If you are curious, Berlin is a German coffee house situated in Delhi’s Connaught Place in Atul Sabharwal’s meditative spy-thriller of the same name. The film revolves around the interrogation of a deaf-mute suspect Ashok (Ishwak Singh) by a sign-language expert Pushkin Verma (Aparshakti Khurana) at the behest of an intimidating intelligence officer Sondhi (Rahul Bose). For Atul, the idea for the film lit up at a Mumbai cafe, a Lokhandwala joint employing deaf-mute staff and a place where a film gets pitched at every other table.

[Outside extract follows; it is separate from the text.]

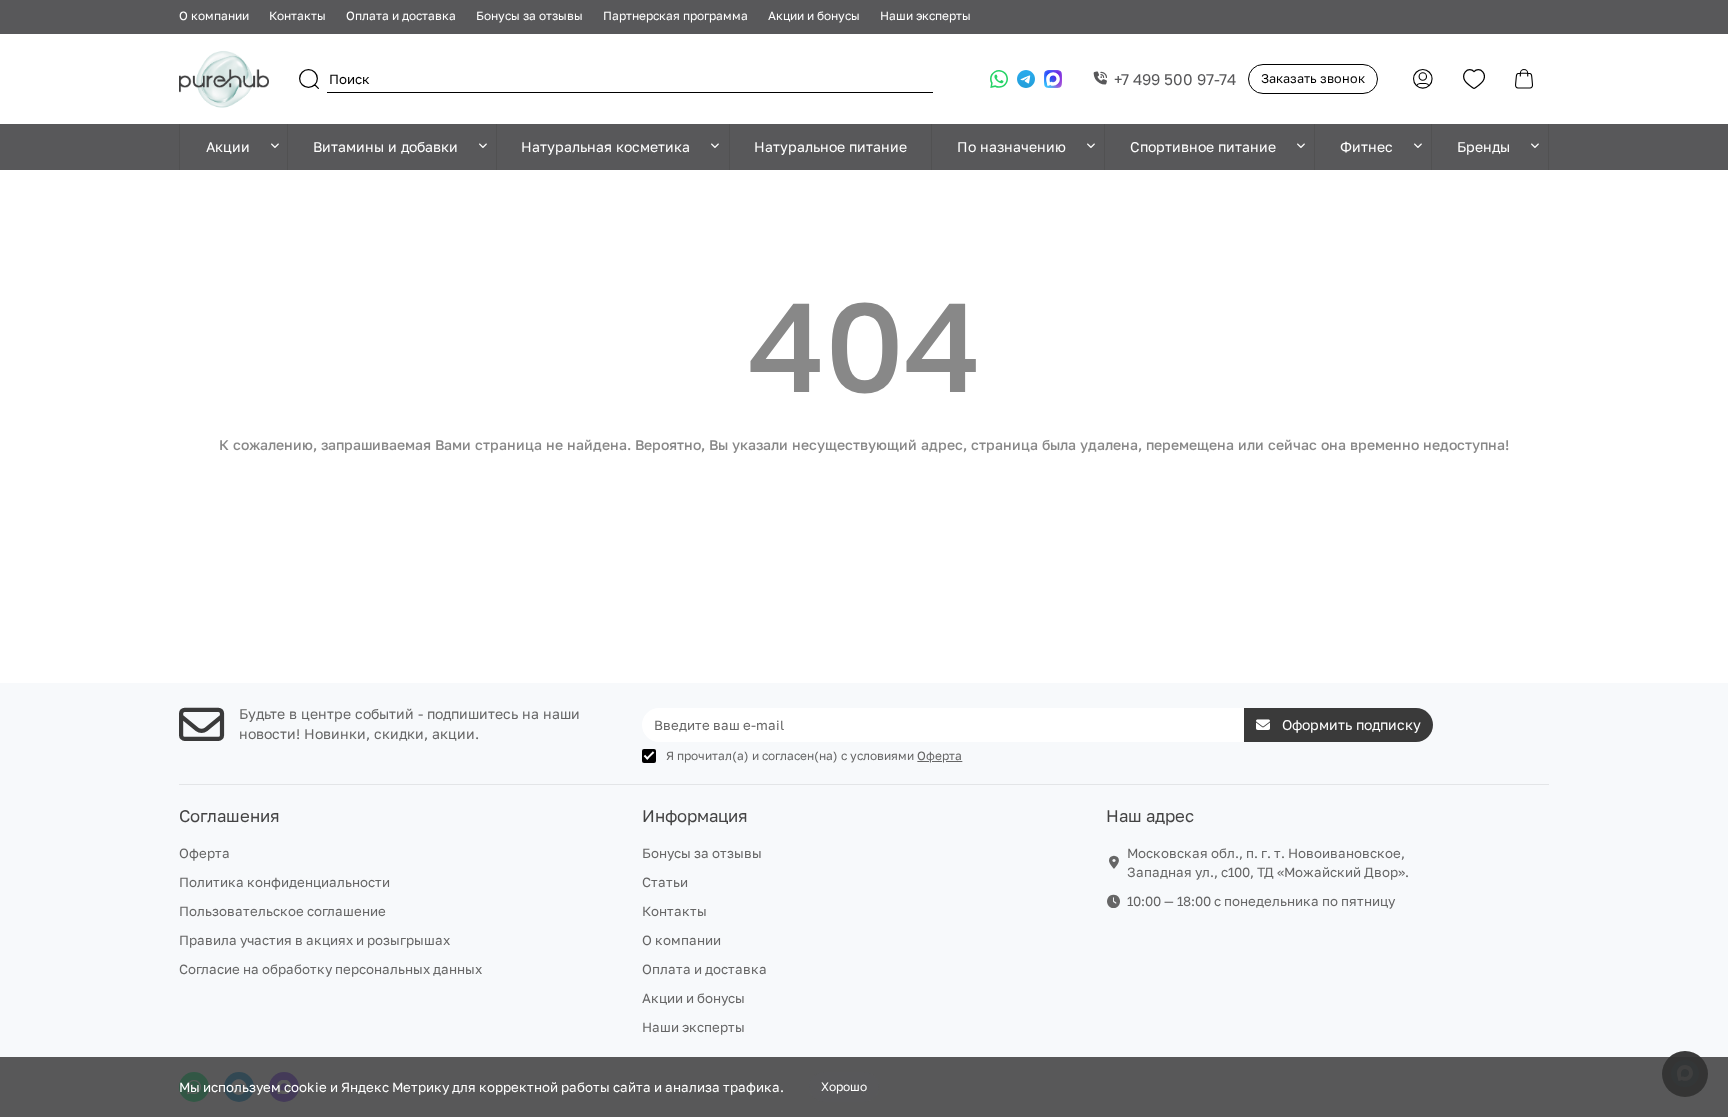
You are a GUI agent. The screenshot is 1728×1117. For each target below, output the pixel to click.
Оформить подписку (670, 674)
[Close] (1289, 382)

“One of the waiters there was quite a chirpy fellow,” he says. “He tried to make conversation with you without caring if you knew sign language or not.” The eagerness of this attendant gave birth to Ashok.
“I started thinking, what if one of these waiters was a person wanting to enter the film industry?” The setting remained the same but its characteristics changed. In the film, Berlin is not an innocuous cafe filled with film industry aspirants. It is a hole-in-the-wall establishment where intelligence officers across agencies trade secrets with deaf-mute servers being the ‘walls’ between tables.
One of these attendants is Ashok, who, intrigued by this world of spies, tries to uncover a secret and ultimately gets too close to the sun. The film sprouted from Atul’s short-story , told from the deaf-mute waiter’s perspective. “A film from Ashok’s POV would have to be a silent one.
The short story was thus unfilmable,” he s.